March 4 (oilnow.gy) Rystad Energy said TotalEnergies’ GranMorgu development offshore Suriname will feature a 50,000 ton topside and gas-processing capacity of 500 million cubic feet per day (MMcf/d), underscoring the country’s emergence in the floating production, storage and offloading (FPSO) segment.
In a February 19 report, Rystad Energy said, “TotalEnergies’ FPSO marks Suriname’s emergence in the FPSO segment, with the GranMorgu field requiring 50,000 tons of topside complexity, comparable to Brazil’s pre-salt.”
GranMorgu is Suriname’s first offshore oil development. It is designed as a standalone project centered on an FPSO vessel, and has a production capacity of 220,000 barrels per day. TotalEnergies said the project will develop the Sapakara and Krabdagu discoveries in Block 58 and hold more than 750 million barrels of recoverable resources.
Rystad Energy noted that the project’s technical parameters align with major Brazilian developments. “The project’s water depth of between 600 and 800 meters and gas-processing requirement of 500 million cubic feet per day position it as a technical analogue to developments in Brazil,” Rystad Energy stated.
During a webinar hosted by the Energy Industries Council on February 4, 2026, Michael Gow, Subsea7 Country Manager for Guyana and Suriname, said the subsea scope for GranMorgu is more than twice the size of ExxonMobil’s Yellowtail project in Guyana.
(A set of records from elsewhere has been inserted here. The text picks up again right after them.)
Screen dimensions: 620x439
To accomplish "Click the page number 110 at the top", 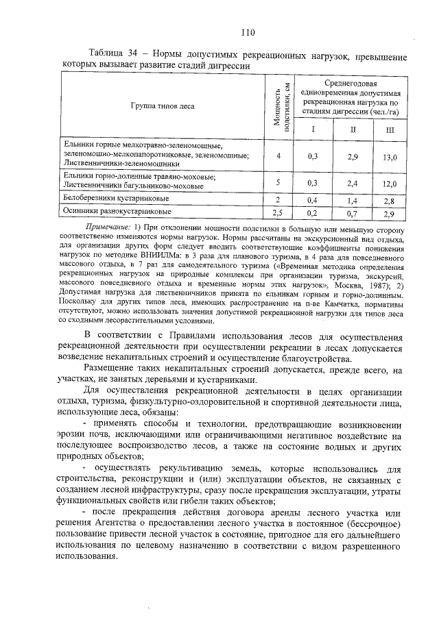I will [x=248, y=32].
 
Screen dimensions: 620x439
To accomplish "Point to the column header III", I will [x=390, y=129].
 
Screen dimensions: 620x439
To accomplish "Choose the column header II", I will [x=353, y=129].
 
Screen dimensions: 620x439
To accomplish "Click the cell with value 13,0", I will [x=390, y=157].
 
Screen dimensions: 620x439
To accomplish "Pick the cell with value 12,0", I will [x=390, y=184].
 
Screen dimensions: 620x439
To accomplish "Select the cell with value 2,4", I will [x=353, y=184].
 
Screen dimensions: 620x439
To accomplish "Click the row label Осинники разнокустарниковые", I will [x=110, y=212].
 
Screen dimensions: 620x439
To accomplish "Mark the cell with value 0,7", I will [x=353, y=213].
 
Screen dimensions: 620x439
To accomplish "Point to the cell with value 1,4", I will [x=353, y=200].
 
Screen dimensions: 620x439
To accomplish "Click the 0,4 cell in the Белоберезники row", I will [x=313, y=200].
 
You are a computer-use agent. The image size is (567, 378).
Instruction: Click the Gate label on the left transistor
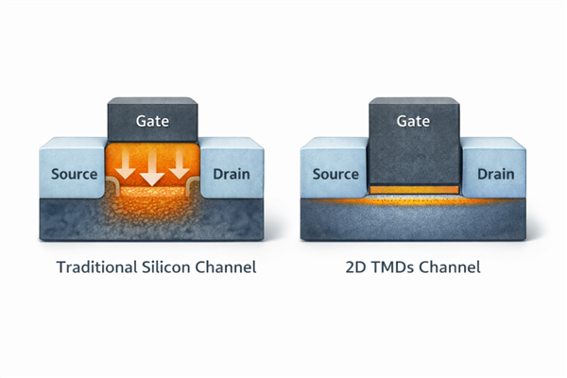click(152, 122)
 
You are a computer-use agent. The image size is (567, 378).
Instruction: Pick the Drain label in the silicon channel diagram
click(232, 174)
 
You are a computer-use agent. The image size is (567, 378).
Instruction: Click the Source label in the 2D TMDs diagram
click(335, 174)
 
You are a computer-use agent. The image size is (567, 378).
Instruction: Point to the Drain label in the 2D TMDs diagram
click(495, 174)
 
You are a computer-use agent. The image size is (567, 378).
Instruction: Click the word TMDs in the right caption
click(397, 267)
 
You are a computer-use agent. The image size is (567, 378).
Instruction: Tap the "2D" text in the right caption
click(358, 267)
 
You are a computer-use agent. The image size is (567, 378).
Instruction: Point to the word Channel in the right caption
click(452, 267)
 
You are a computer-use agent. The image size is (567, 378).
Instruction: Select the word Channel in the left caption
click(224, 267)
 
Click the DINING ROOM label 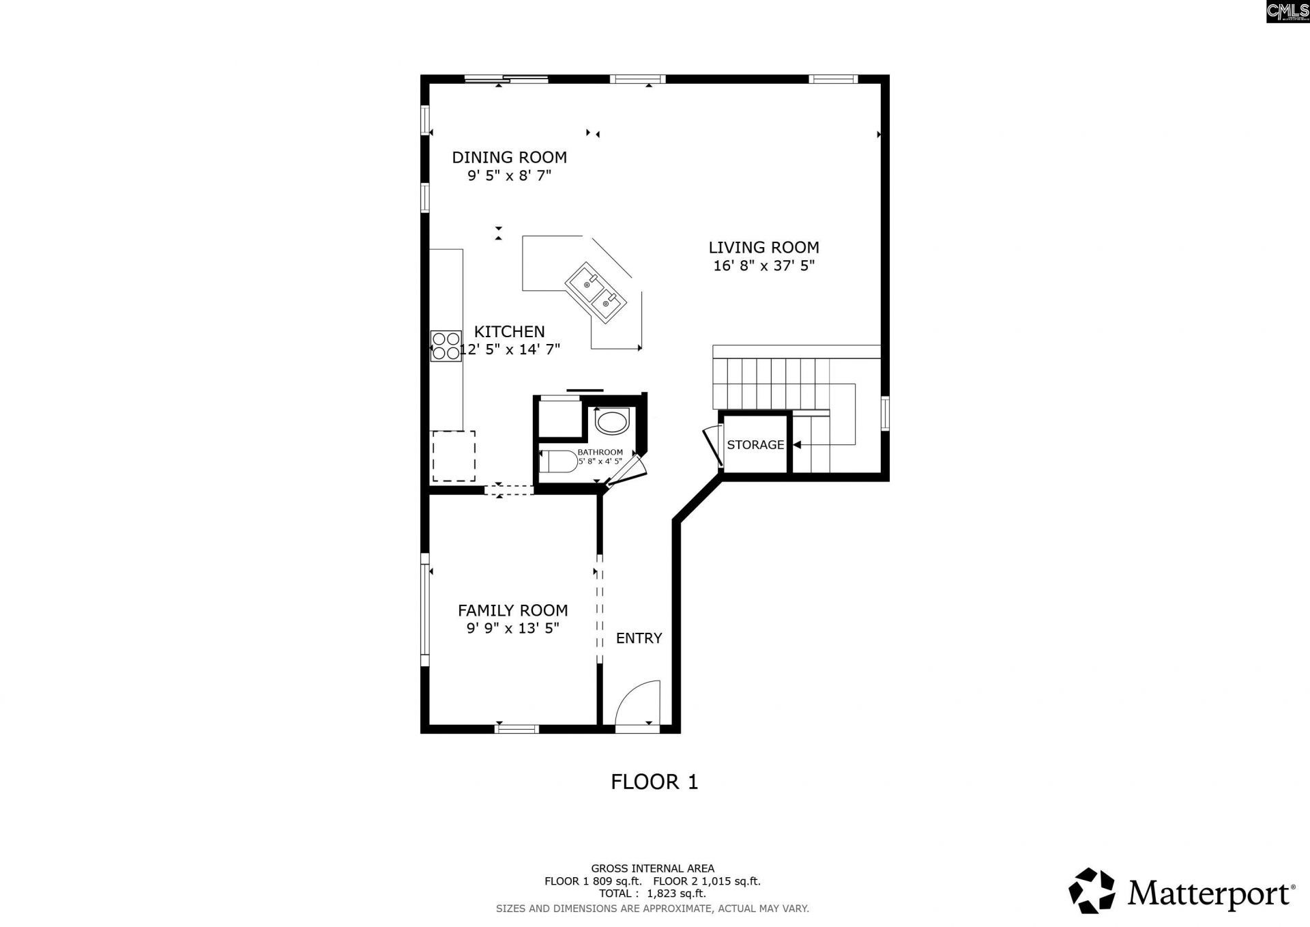pos(509,157)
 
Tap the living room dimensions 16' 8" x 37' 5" pos(763,266)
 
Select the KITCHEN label pos(509,331)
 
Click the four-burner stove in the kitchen pos(446,345)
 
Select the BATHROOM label pos(600,452)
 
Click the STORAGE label pos(755,444)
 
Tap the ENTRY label pos(639,638)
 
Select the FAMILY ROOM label pos(512,610)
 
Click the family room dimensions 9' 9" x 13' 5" pos(512,628)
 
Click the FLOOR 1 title pos(654,782)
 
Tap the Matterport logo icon pos(1092,890)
Yellowtail, ExxonMobil’s fourth oil development in the Stabroek Block, is already producing. It requires a smaller subsea build-out relative to GranMorgu.
Gow said GranMorgu introduces added technical complexity because the development stretches from shallow water into deepwater areas. “So Total[Energies] has to bring in shallow water bar drilling rigs as well as the deepwater [rig],” he noted.
TotalEnergies is the operator of the Block with a 50% working interest, along with APA Corporation holding 50%. First oil is expected in 2028.